[Collected data entries]
-=-=-=-=-
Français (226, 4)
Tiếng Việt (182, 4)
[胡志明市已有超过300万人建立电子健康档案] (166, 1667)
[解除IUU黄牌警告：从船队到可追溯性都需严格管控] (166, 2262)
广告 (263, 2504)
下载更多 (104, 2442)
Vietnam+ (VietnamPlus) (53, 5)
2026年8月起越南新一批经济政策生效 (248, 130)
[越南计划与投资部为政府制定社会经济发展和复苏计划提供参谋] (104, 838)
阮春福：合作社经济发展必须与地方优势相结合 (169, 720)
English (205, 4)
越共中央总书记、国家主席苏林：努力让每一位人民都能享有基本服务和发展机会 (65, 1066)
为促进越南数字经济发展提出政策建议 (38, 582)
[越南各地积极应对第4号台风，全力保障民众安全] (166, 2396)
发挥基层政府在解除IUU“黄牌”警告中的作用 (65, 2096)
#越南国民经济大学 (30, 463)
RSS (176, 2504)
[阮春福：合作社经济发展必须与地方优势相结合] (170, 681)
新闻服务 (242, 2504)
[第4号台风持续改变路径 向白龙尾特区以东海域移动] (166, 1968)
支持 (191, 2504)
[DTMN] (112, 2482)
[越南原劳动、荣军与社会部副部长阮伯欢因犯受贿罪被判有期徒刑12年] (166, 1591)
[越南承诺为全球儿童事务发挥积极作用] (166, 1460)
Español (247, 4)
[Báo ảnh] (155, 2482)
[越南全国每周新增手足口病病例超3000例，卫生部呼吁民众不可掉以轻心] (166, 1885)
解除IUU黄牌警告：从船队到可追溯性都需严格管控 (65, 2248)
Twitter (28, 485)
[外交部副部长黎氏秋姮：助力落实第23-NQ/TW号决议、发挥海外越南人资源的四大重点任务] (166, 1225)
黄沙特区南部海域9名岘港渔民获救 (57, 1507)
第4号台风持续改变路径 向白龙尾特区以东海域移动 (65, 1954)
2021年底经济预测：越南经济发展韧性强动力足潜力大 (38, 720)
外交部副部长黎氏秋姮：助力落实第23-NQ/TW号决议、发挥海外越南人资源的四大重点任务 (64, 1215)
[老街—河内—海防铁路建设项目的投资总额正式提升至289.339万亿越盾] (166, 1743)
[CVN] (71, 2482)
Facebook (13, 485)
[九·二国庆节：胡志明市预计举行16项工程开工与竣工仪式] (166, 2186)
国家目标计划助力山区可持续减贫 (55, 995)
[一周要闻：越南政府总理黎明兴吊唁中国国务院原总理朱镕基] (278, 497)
-=-=-=-=-
Directions for this task:
In your reply, restate every entry exactly.

Solution to this task:
Français (226, 4)
Tiếng Việt (182, 4)
[胡志明市已有超过300万人建立电子健康档案] (166, 1667)
[解除IUU黄牌警告：从船队到可追溯性都需严格管控] (166, 2262)
广告 (263, 2504)
下载更多 (104, 2442)
Vietnam+ (VietnamPlus) (53, 5)
2026年8月起越南新一批经济政策生效 (248, 130)
[越南计划与投资部为政府制定社会经济发展和复苏计划提供参谋] (104, 838)
阮春福：合作社经济发展必须与地方优势相结合 (169, 720)
English (205, 4)
越共中央总书记、国家主席苏林：努力让每一位人民都能享有基本服务和发展机会 (65, 1066)
为促进越南数字经济发展提出政策建议 (38, 582)
[越南各地积极应对第4号台风，全力保障民众安全] (166, 2396)
发挥基层政府在解除IUU“黄牌”警告中的作用 (65, 2096)
#越南国民经济大学 (30, 463)
RSS (176, 2504)
[阮春福：合作社经济发展必须与地方优势相结合] (170, 681)
新闻服务 (242, 2504)
[第4号台风持续改变路径 向白龙尾特区以东海域移动] (166, 1968)
支持 (191, 2504)
[DTMN] (112, 2482)
[越南原劳动、荣军与社会部副部长阮伯欢因犯受贿罪被判有期徒刑12年] (166, 1591)
[越南承诺为全球儿童事务发挥积极作用] (166, 1460)
Español (247, 4)
[Báo ảnh] (155, 2482)
[越南全国每周新增手足口病病例超3000例，卫生部呼吁民众不可掉以轻心] (166, 1885)
解除IUU黄牌警告：从船队到可追溯性都需严格管控 (65, 2248)
Twitter (28, 485)
[外交部副部长黎氏秋姮：助力落实第23-NQ/TW号决议、发挥海外越南人资源的四大重点任务] (166, 1225)
黄沙特区南部海域9名岘港渔民获救 (57, 1507)
第4号台风持续改变路径 向白龙尾特区以东海域移动 (65, 1954)
2021年底经济预测：越南经济发展韧性强动力足潜力大 (38, 720)
外交部副部长黎氏秋姮：助力落实第23-NQ/TW号决议、发挥海外越南人资源的四大重点任务 (64, 1215)
[老街—河内—海防铁路建设项目的投资总额正式提升至289.339万亿越盾] (166, 1743)
[CVN] (71, 2482)
Facebook (13, 485)
[九·二国庆节：胡志明市预计举行16项工程开工与竣工仪式] (166, 2186)
国家目标计划助力山区可持续减贫 (55, 995)
[一周要闻：越南政府总理黎明兴吊唁中国国务院原总理朱镕基] (278, 497)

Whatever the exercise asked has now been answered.